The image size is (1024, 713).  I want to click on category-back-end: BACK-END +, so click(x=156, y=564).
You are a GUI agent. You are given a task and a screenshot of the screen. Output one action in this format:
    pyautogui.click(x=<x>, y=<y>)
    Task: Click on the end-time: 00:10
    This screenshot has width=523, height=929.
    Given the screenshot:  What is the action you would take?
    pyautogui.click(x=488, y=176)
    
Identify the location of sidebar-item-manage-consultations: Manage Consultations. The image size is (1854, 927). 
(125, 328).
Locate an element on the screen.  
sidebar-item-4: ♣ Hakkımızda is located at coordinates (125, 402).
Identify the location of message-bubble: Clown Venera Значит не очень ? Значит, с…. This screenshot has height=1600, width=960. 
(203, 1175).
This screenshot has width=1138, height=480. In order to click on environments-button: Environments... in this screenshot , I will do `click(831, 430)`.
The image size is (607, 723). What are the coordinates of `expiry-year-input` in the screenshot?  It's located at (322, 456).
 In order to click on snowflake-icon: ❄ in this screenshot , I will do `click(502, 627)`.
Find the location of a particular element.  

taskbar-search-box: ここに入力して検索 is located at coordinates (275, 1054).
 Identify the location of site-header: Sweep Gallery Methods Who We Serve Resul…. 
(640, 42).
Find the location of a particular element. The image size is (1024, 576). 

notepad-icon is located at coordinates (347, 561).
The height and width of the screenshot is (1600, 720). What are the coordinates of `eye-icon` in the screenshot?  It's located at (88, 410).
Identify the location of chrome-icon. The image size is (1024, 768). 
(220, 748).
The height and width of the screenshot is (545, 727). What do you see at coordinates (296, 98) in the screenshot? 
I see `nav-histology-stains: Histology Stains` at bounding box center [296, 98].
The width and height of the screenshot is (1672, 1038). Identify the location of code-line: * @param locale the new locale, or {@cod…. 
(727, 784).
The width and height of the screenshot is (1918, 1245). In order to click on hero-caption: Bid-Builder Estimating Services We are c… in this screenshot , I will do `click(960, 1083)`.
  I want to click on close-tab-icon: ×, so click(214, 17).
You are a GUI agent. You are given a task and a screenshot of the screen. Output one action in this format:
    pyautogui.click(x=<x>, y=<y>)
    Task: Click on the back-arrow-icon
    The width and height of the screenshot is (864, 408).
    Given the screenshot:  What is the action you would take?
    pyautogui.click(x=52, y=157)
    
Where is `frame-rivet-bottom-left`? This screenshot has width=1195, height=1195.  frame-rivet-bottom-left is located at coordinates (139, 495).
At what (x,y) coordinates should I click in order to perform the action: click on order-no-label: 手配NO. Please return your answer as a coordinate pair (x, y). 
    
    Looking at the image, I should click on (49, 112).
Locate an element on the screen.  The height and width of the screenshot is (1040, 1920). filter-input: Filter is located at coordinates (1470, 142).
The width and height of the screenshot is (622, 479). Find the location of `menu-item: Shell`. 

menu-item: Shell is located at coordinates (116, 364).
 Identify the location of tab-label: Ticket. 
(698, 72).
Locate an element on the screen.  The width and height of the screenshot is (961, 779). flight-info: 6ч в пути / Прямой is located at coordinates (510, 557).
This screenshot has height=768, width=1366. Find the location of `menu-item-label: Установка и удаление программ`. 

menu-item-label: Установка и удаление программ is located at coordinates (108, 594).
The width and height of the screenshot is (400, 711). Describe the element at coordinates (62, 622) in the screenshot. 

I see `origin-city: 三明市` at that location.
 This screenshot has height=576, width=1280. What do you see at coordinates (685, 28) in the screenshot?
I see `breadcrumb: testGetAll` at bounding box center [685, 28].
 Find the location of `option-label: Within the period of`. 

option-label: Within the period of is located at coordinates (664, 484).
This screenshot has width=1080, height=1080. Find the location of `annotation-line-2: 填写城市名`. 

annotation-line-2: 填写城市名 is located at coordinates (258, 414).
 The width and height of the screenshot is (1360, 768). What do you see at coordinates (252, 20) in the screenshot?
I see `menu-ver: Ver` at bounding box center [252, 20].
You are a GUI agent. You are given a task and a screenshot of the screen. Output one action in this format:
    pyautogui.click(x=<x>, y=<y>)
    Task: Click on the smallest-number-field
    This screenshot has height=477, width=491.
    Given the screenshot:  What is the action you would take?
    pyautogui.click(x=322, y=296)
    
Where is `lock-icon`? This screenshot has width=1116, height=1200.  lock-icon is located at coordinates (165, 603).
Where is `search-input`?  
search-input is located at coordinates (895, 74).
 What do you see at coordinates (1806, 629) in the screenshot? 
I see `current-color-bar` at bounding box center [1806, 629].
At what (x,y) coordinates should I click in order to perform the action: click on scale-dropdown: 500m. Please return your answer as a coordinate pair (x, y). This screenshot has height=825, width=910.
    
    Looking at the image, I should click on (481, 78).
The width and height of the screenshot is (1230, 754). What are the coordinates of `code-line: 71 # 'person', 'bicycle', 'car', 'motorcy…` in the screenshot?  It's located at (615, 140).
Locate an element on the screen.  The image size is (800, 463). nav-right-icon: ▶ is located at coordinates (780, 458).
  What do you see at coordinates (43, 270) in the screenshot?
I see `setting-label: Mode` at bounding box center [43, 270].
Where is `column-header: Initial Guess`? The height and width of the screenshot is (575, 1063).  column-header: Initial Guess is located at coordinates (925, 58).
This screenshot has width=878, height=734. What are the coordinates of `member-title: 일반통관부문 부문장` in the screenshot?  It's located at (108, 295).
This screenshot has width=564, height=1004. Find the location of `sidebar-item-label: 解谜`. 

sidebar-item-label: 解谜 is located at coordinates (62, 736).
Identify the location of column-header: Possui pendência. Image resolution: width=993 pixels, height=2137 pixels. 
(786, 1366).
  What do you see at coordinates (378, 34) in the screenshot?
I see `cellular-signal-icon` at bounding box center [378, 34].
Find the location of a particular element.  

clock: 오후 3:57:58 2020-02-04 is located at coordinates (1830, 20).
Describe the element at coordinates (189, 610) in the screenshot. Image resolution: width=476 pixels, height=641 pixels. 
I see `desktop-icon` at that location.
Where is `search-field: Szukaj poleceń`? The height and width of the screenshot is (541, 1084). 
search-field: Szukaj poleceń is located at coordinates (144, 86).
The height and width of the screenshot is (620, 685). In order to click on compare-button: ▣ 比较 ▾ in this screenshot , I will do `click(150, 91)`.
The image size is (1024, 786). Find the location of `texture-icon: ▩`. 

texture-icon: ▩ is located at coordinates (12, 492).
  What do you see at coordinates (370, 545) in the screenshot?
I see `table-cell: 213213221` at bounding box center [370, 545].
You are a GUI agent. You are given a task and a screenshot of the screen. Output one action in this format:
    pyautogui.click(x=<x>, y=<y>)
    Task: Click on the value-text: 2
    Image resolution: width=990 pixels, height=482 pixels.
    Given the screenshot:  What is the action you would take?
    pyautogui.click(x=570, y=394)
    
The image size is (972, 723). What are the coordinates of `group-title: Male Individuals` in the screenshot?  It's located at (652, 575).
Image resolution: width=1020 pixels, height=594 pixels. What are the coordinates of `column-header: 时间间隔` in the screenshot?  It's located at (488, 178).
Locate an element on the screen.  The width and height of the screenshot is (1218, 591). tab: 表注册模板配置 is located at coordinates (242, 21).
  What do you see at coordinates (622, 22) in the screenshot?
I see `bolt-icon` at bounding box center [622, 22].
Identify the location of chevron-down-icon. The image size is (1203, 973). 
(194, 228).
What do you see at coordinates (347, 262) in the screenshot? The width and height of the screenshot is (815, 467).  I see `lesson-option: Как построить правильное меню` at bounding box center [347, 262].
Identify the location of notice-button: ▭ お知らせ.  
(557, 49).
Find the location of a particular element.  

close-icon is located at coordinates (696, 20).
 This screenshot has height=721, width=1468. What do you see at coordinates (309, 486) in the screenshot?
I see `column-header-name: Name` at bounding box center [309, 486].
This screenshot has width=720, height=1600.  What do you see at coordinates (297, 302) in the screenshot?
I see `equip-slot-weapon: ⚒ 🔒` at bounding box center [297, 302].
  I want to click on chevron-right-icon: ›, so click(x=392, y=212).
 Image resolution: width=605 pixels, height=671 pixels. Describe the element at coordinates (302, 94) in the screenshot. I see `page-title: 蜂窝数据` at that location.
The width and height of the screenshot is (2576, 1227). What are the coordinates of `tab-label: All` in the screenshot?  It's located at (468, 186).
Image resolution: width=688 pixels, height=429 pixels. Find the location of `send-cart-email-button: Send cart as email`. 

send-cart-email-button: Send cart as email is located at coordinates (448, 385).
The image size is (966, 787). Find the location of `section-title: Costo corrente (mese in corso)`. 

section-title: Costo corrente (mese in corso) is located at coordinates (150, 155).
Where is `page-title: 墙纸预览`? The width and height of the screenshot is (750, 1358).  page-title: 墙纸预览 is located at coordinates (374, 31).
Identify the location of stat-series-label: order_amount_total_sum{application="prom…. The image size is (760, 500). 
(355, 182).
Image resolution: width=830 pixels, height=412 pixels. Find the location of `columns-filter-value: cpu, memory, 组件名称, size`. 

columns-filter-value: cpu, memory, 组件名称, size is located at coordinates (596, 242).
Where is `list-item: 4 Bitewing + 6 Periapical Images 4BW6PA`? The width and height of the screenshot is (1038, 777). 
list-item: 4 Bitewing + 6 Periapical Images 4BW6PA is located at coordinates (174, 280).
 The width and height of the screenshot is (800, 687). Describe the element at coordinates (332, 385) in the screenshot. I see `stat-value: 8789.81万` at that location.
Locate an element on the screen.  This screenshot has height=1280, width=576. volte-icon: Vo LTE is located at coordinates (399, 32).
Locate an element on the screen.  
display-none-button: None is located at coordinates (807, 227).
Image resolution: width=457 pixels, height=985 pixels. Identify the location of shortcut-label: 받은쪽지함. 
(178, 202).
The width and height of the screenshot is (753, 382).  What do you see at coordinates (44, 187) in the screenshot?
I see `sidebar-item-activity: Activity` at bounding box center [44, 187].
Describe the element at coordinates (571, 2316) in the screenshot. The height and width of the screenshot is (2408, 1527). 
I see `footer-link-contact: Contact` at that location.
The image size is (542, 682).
┄┄┄┄┄┄┄┄┄┄
Work request
Starting at the top of the listing and stopping after the line that contains "The image size is (607, 723).", write those lines out again with "Identify the location of" swapped for "Find the position of" and nothing else altered.

Output for this exercise
The image size is (1024, 713).  I want to click on category-back-end: BACK-END +, so click(x=156, y=564).
You are a GUI agent. You are given a task and a screenshot of the screen. Output one action in this format:
    pyautogui.click(x=<x>, y=<y>)
    Task: Click on the end-time: 00:10
    This screenshot has width=523, height=929.
    Given the screenshot:  What is the action you would take?
    pyautogui.click(x=488, y=176)
    
Find the position of sidebar-item-manage-consultations: Manage Consultations. The image size is (1854, 927). 
(125, 328).
Locate an element on the screen.  
sidebar-item-4: ♣ Hakkımızda is located at coordinates (125, 402).
Find the position of message-bubble: Clown Venera Значит не очень ? Значит, с…. This screenshot has height=1600, width=960. 
(203, 1175).
This screenshot has width=1138, height=480. In order to click on environments-button: Environments... in this screenshot , I will do `click(831, 430)`.
The image size is (607, 723). What are the coordinates of `expiry-year-input` in the screenshot?  It's located at (322, 456).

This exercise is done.